Excerpted passage:
————
The full text can be found at:
www.unep.org/ozone/Montreal-Protocol/Montreal-Protocol2000.shtml
The ozone ‘hole’
The ozone ‘hole’ is an area over Antarctica where stratospheric ozone is very thin. It breaks up in late spring or early
summer, and ozone depleted air then mixes with the surrounding air diluting the amount of ozone in mid-latitudes
including New Zealand over the summer. The prerequisites for the creation of the ozone ‘hole’ are:
- extremely cold temperatures creating a polar ‘vortex’ (a strong wind circling around the pole in the middle to lower
stratosphere) which isolates the air over Antarctica;
- this very cold air is necessary for the formation of polar stratospheric clouds;
- ozone depleting chemicals react on the surface of polar stratospheric clouds;
- as temperatures warm up in spring, further chemical reactions are triggered which prompt the rapid destruction of
ozone over Antarctica.
For information on the size of the 2005 hole compared with previous years, visit this NASA site:
http://toms.gsfc.nasa.gov/eptoms/dataqual/ozone_v8.html
NIWA atmospheric research at Lauder, includes
Ozone
- The best instrumented site in the southern hemisphere for stratospheric research to understand the causes and effects
of ozone depletion.
- One of 19 ‘primary’ fully-instrumented sites worldwide in the global Network for the Detection of Stratospheric
Change. The only fully-instrumented site in the southern hemisphere mid-latitudes.
- Lauder scientists track the development and break up of the Antarctic ozone ‘hole’ each year using satellite data and
ground-based measurements from their instruments at the Antarctica NZ site at Arrival Heights, Antarctica.
Greenhouse Gases
- One of 4 ‘charter’ sites in the world for the global Total Carbon Column Observing Network. The other sites are in the
US, Australia, and Germany.
————
Dataset excerpt:
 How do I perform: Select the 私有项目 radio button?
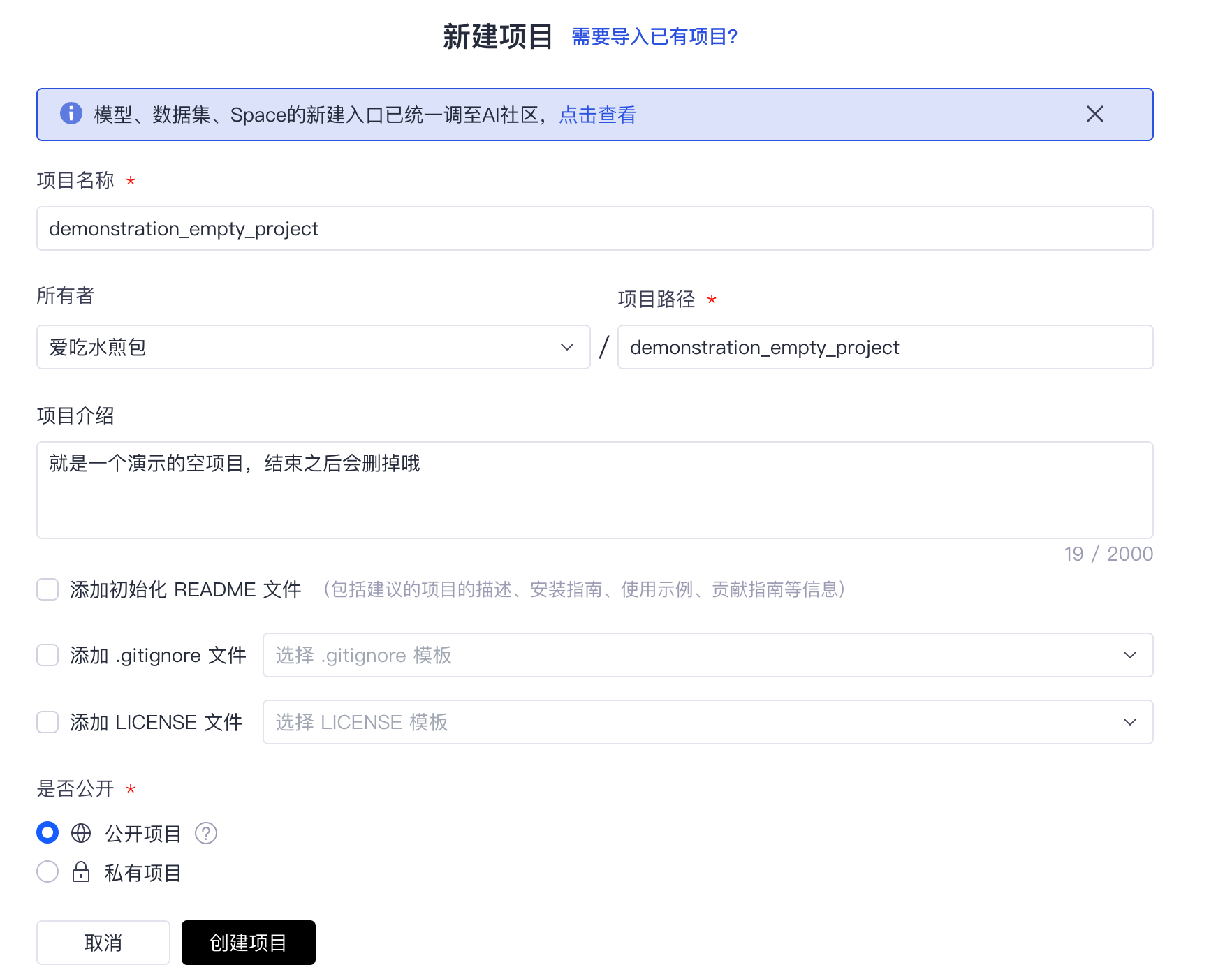tap(47, 871)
————
Exercise prompt:
Resume the passage on the ozone hole and atmospheric research at Lauder, picking up after its final sentence.

Output below:
- This involves recently developed techniques to measure the amount of various greenhouse gases in a ‘column’ through
the entire atmosphere. Both the US and Japan currently have plans for satellites dedicated to measurement of carbon
columns from space, and the network will be vital to validate the results.
- This research will help scientists around the world better measure the amount of these gases entering and leaving the
atmosphere. And that, in turn, gets us closer to predicting the timing and severity of climate change.
Links between ozone & climate change
- The ozone layer and climate change interact in complicated ways. For example, as greenhouse gases trap more heat close
to the Earth’s surface, the stratosphere (at 10-50km above the ground) will cool down. This favours the production of
more ‘polar stratospheric clouds’, which deplete ozone at the poles. At the same time, however, a cooler stratosphere
will slow down the chemical reactions which destroy ozone away from the poles.
- To investigate the likely effects of the many links, NIWA runs a coupled chemistry-climate model on its Cray T3E
supercomputer (at Greta Point, Wellington). This work is done in close collaboration with the UK Met Office and the NOAA
Geophysical Fluid Dynamics Laboratory (USA).
Ultraviolet Radiation (UV)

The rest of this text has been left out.